-- start TEXT BLOCK --

Today, we are happy to announce DuckLake v1.0, almost a year after we released our first sketch of the specification. This is a production-ready release with guaranteed backward-compatibility. DuckLake v1.0 ships a stable specification, a feature-rich and fast reference implementation (the DuckDB ducklake extension), as well as a roadmap for future development.
DuckLake at a Glance
If you're new here, you may be wondering: what is DuckLake? DuckLake is a lakehouse format, which allows you to store your data on object storage and access it as a database, similarly to Delta Lake with Unity Catalog and Iceberg with Lakekeeper.

-- end TEXT BLOCK --

# SET TASK A:
Summarize the DuckLake announcement in two sentences.

-- start GIVEN DATA --

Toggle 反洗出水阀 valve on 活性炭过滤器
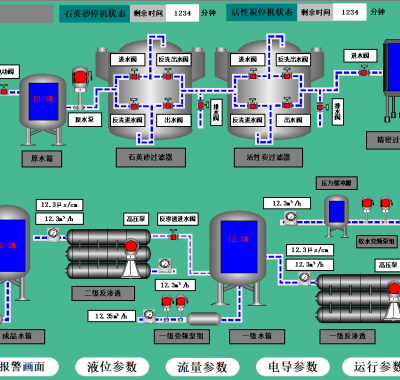 pyautogui.click(x=287, y=74)
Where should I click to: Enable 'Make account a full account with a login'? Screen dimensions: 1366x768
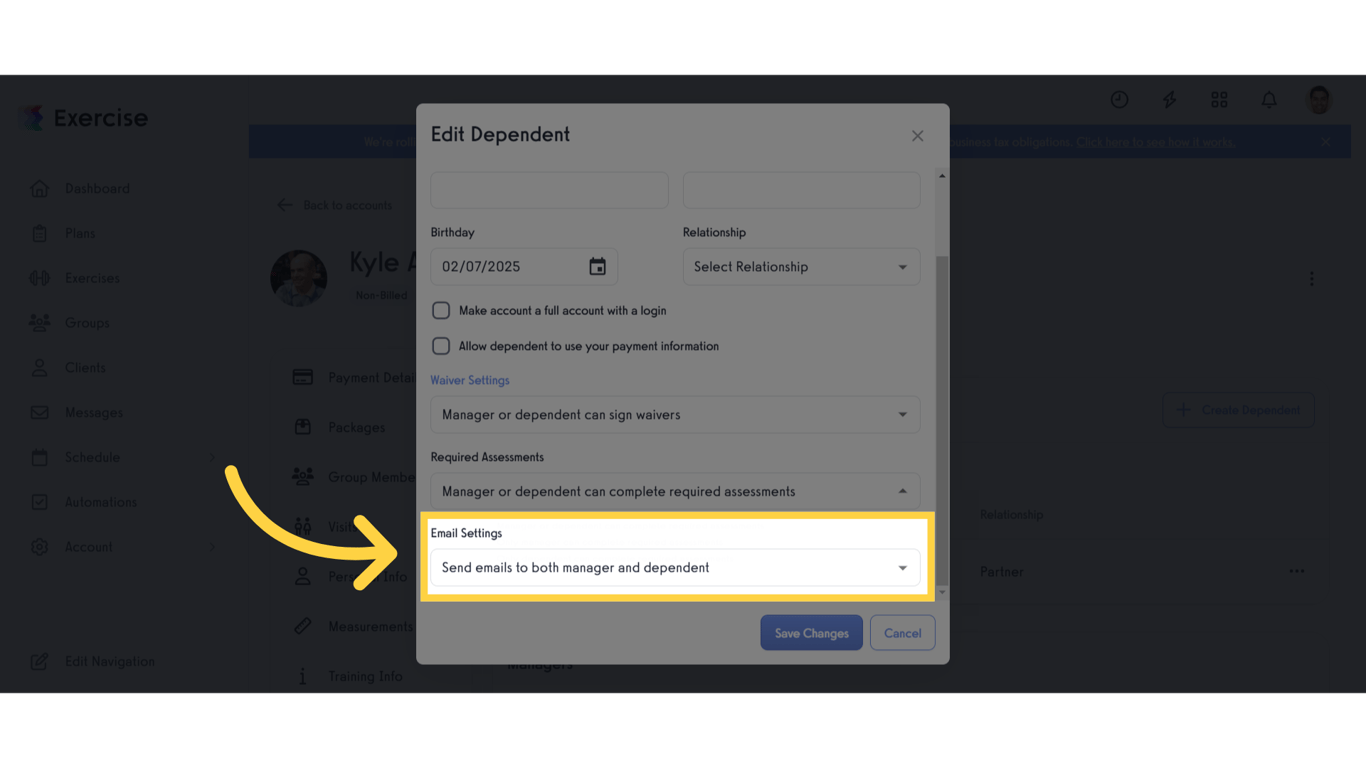tap(441, 310)
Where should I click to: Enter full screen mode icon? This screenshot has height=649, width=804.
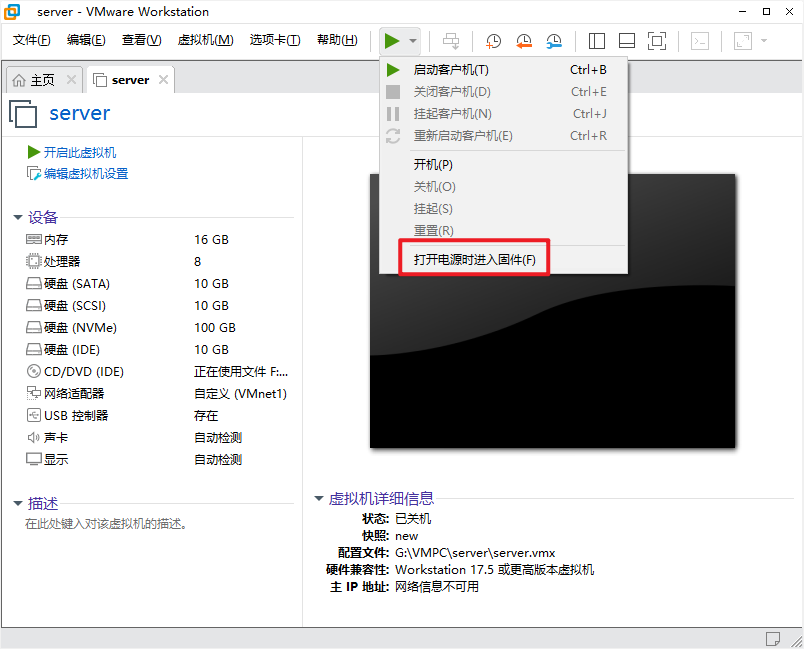pyautogui.click(x=657, y=41)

-- end GIVEN DATA --

# SET TASK B:
Rewrite the rows of Block 1 with "Where should I click to" replaced by "Which spot do I select to" wherever it occurs, keeping everything else the same. Leave the pictures out of your answer.

# WRITTEN REPLY A:
DuckLake v1.0 has been released as a production-ready version with guaranteed backward-compatibility, almost a year after the first sketch of its specification. It ships with a stable specification, a fast reference implementation in the DuckDB ducklake extension, and a roadmap for future development; DuckLake is a lakehouse format that stores data on object storage and lets you access it as a database.

# WRITTEN REPLY B:
Toggle 反洗出水阀 valve on 活性炭过滤器
 pyautogui.click(x=287, y=74)
Which spot do I select to: Enable 'Make account a full account with a login'? Screen dimensions: 1366x768
tap(441, 310)
Which spot do I select to: Enter full screen mode icon? This screenshot has height=649, width=804.
pyautogui.click(x=657, y=41)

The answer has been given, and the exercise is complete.